Start of RECORDS SHOWN
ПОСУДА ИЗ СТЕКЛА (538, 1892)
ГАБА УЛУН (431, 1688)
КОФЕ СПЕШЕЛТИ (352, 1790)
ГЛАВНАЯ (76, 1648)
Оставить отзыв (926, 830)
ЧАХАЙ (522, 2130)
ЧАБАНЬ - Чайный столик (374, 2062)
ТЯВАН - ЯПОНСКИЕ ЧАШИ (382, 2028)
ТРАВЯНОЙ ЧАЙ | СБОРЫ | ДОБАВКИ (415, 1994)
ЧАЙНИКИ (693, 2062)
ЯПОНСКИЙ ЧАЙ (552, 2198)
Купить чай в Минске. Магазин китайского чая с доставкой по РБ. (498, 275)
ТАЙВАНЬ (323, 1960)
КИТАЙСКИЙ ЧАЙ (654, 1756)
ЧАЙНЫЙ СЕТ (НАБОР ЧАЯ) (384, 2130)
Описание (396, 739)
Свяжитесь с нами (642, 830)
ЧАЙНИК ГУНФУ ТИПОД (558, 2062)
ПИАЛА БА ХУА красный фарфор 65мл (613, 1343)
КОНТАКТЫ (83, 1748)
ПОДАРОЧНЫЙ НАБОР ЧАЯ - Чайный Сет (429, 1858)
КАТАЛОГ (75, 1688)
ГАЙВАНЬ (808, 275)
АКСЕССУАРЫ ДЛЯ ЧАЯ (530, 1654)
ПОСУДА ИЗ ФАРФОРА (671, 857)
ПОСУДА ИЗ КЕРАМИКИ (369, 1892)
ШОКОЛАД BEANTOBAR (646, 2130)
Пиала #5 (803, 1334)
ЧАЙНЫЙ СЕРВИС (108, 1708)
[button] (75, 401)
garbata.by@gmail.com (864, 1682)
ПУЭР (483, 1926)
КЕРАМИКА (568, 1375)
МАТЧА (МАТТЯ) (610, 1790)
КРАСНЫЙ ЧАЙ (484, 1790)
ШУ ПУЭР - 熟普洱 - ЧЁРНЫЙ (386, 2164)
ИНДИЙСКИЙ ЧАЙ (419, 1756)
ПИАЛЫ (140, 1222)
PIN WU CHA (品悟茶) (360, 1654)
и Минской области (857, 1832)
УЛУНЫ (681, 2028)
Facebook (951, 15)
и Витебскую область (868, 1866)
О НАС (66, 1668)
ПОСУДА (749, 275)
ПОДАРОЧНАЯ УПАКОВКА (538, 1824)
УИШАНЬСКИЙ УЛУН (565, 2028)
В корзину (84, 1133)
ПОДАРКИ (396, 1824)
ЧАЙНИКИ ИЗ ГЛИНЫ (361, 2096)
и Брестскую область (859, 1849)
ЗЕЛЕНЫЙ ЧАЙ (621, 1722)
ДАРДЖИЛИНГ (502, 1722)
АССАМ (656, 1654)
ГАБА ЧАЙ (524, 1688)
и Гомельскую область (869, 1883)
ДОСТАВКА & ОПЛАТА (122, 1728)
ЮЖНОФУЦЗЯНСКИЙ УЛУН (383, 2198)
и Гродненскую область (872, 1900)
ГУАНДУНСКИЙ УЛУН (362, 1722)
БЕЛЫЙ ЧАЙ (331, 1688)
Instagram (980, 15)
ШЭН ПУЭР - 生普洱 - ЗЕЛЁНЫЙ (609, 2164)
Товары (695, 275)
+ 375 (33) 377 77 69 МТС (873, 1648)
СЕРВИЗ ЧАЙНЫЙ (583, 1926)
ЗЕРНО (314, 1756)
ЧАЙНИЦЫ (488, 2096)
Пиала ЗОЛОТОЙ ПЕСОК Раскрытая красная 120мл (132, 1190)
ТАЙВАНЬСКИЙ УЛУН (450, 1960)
End of RECORDS SHOWN
Please reproduce each line above exactly as written.

ПОСУДА ИЗ СТЕКЛА (538, 1892)
ГАБА УЛУН (431, 1688)
КОФЕ СПЕШЕЛТИ (352, 1790)
ГЛАВНАЯ (76, 1648)
Оставить отзыв (926, 830)
ЧАХАЙ (522, 2130)
ЧАБАНЬ - Чайный столик (374, 2062)
ТЯВАН - ЯПОНСКИЕ ЧАШИ (382, 2028)
ТРАВЯНОЙ ЧАЙ | СБОРЫ | ДОБАВКИ (415, 1994)
ЧАЙНИКИ (693, 2062)
ЯПОНСКИЙ ЧАЙ (552, 2198)
Купить чай в Минске. Магазин китайского чая с доставкой по РБ. (498, 275)
ТАЙВАНЬ (323, 1960)
КИТАЙСКИЙ ЧАЙ (654, 1756)
ЧАЙНЫЙ СЕТ (НАБОР ЧАЯ) (384, 2130)
Описание (396, 739)
Свяжитесь с нами (642, 830)
ЧАЙНИК ГУНФУ ТИПОД (558, 2062)
ПИАЛА БА ХУА красный фарфор 65мл (613, 1343)
КОНТАКТЫ (83, 1748)
ПОДАРОЧНЫЙ НАБОР ЧАЯ - Чайный Сет (429, 1858)
КАТАЛОГ (75, 1688)
ГАЙВАНЬ (808, 275)
АКСЕССУАРЫ ДЛЯ ЧАЯ (530, 1654)
ПОСУДА ИЗ ФАРФОРА (671, 857)
ПОСУДА ИЗ КЕРАМИКИ (369, 1892)
ШОКОЛАД BEANTOBAR (646, 2130)
Пиала #5 (803, 1334)
ЧАЙНЫЙ СЕРВИС (108, 1708)
[button] (75, 401)
garbata.by@gmail.com (864, 1682)
ПУЭР (483, 1926)
КЕРАМИКА (568, 1375)
МАТЧА (МАТТЯ) (610, 1790)
КРАСНЫЙ ЧАЙ (484, 1790)
ШУ ПУЭР - 熟普洱 - ЧЁРНЫЙ (386, 2164)
ИНДИЙСКИЙ ЧАЙ (419, 1756)
ПИАЛЫ (140, 1222)
PIN WU CHA (品悟茶) (360, 1654)
и Минской области (857, 1832)
УЛУНЫ (681, 2028)
Facebook (951, 15)
и Витебскую область (868, 1866)
О НАС (66, 1668)
ПОСУДА (749, 275)
ПОДАРОЧНАЯ УПАКОВКА (538, 1824)
УИШАНЬСКИЙ УЛУН (565, 2028)
В корзину (84, 1133)
ПОДАРКИ (396, 1824)
ЧАЙНИКИ ИЗ ГЛИНЫ (361, 2096)
и Брестскую область (859, 1849)
ЗЕЛЕНЫЙ ЧАЙ (621, 1722)
ДАРДЖИЛИНГ (502, 1722)
АССАМ (656, 1654)
ГАБА ЧАЙ (524, 1688)
и Гомельскую область (869, 1883)
ДОСТАВКА & ОПЛАТА (122, 1728)
ЮЖНОФУЦЗЯНСКИЙ УЛУН (383, 2198)
и Гродненскую область (872, 1900)
ГУАНДУНСКИЙ УЛУН (362, 1722)
БЕЛЫЙ ЧАЙ (331, 1688)
Instagram (980, 15)
ШЭН ПУЭР - 生普洱 - ЗЕЛЁНЫЙ (609, 2164)
Товары (695, 275)
+ 375 (33) 377 77 69 МТС (873, 1648)
СЕРВИЗ ЧАЙНЫЙ (583, 1926)
ЗЕРНО (314, 1756)
ЧАЙНИЦЫ (488, 2096)
Пиала ЗОЛОТОЙ ПЕСОК Раскрытая красная 120мл (132, 1190)
ТАЙВАНЬСКИЙ УЛУН (450, 1960)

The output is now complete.